Blasphemy is defined by Merriam Webster dictionary as “the act of insulting or showing contempt or lack of reverence for God.” It is secondarily defined as “an irreverence toward something considered sacred or inviolable.”
God, of course, isn’t defined the same by everyone. Muslims consider Allah to be God, while Christians and even the Jews consider the God of the Bible, to be the one true God. In America, how a person defines God doesn’t really matter, as each person is free to make that choice for themselves without fear of punishment.
Beginning in the 20th century, American started doing away with blasphemy laws altogether, taking them off the books. Consequently, today, blasphemy laws are a non-issue in the US.
In many other countries, this is a very different story. For example, in some countries, believing the God of the Bible to be the one true God and letting that be known to others — or even being suspected of thinking that — can result in a blasphemy charge.
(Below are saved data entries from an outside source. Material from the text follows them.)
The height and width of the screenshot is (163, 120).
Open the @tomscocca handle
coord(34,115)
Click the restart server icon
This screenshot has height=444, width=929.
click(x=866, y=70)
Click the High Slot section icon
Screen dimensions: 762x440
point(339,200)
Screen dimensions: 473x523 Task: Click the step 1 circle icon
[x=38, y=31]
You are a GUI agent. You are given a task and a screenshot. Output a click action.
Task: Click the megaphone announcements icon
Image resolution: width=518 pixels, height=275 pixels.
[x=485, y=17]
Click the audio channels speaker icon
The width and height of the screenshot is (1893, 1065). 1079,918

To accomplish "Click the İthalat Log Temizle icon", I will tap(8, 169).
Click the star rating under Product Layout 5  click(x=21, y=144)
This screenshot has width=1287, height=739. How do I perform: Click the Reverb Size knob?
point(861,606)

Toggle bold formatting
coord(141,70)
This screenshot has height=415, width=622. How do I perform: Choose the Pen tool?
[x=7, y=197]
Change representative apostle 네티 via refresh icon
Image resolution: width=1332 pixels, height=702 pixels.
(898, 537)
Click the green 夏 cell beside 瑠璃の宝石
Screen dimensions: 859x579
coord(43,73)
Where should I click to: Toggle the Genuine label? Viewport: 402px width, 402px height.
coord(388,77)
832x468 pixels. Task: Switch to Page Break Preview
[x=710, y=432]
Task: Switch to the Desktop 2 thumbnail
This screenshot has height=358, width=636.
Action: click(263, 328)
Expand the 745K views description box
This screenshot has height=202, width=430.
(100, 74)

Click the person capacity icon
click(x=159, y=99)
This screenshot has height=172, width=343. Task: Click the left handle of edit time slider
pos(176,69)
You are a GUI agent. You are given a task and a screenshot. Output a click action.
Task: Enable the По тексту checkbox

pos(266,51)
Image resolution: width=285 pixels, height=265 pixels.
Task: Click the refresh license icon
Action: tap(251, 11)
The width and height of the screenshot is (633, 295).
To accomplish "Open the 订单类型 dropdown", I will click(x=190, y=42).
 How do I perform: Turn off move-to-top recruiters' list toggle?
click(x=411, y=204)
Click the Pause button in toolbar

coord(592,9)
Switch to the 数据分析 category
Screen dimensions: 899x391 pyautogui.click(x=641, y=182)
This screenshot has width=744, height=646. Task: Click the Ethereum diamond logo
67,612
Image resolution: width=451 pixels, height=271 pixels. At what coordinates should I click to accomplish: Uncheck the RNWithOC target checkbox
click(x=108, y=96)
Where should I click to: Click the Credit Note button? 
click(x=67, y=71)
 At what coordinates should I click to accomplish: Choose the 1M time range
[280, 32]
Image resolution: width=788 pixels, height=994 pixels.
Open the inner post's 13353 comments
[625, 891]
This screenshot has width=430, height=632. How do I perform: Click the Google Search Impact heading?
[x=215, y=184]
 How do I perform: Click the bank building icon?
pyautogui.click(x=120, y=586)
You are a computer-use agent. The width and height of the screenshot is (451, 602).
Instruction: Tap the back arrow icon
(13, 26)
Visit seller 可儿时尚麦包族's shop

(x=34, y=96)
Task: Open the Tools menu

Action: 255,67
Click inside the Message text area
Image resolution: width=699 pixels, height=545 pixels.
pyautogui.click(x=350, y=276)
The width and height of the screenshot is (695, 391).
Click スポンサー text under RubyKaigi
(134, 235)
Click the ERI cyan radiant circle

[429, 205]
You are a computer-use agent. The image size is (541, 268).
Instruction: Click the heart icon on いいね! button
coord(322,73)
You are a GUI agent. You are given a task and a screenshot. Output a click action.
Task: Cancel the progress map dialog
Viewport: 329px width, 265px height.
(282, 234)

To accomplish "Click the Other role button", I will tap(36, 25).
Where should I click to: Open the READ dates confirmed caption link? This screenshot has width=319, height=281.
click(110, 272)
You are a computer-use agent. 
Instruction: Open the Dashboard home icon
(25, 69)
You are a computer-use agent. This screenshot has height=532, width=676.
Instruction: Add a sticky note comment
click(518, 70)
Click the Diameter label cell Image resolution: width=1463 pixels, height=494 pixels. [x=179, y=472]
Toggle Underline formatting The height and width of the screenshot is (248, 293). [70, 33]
While it sounds innocent enough, in other parts of the world, the charge of blasphemy is not only a serious offense that can result in prison time, it can even be punishable by death.
How Blasphemy Laws Hurt Christians
A recent report by the U.S. Commission on International Religious Freedom (USCIRF) found five countries to be the worst with regard to blasphemy laws, which are Iran, Pakistan, Yemen, Somalia and Qatar.
All of the countries they identified use their blasphemy laws as a way to protect Islam and enforce it as the primary religion. A press release issued by the organization stated: “In all five of the worst-scoring countries, the blasphemy laws aim to protect the state religion of Islam in a way impermissibly discriminates among different groups.”
A Christian father in Pakistan was charged with blasphemy and subsequently arrested. This charge came about because the man simply asked a customer to pay for a bike that he had previously repaired. The man who refused to pay for the service was Islam. He accused the bike repairman, who happened to be a Christian, of insulting Islam.
Another incident, which turned out much worse for the Christians involved, occurred in 2014. In this case, a couple was accused of blasphemy for desecrating the Quran (the holy book of Islam). The claim of desecration ended up being false, but that didn’t matter to the mob-like crowd who burned the couple to death before the charges were discovered to be false.
These stories are just two of the thousands of examples of how Christians have been persecuted in countries wherein they live as a minority culture.
In fact, in Iran, which is listed as one of the worst countries for such persecution, officials are becoming particularly concerned about the increased number of conversions to Christianity, especially among the younger generation. This has resulted in Islamic seminary officials pleading with the government to “stop the spread” of the Christian faith, presumably through an increased focus on enforcing blasphemy laws in addition to other violent means.
Are Blasphemy Laws Ever a Good Idea?
Most blasphemy laws are ambiguously worded, meaning they can be twisted to justify imprisonment or the death of people groups almost at the will of the government in charge.
Furthermore, the laws usually fail to specify intent within the wording, which of course means that a person could be charged with blasphemy even if they didn’t intend to insult. Therefore, overall, blasphemy laws aren’t a great idea. In fact, USCIRF Chairman Daniel Mark said the following about blasphemy laws and how they should be viewed by a peaceful society:
“Advocates for blasphemy laws may argue that they are needed in order to protect religious freedom, but these laws do no such thing. Blasphemy laws are wrong in principle, and they often invite abuse and lead to assaults, murders and mob attacks. Wherever they exist, they should be repealed.”
From a modern, Western perspective, it’s pretty hard to disagree with any of this. While the laws might seem on the surface to serve a purpose, they only provide a legal way for those who seek to inflict pain and persecution on others to do so without repercussion. As such, they have no place in today’s society.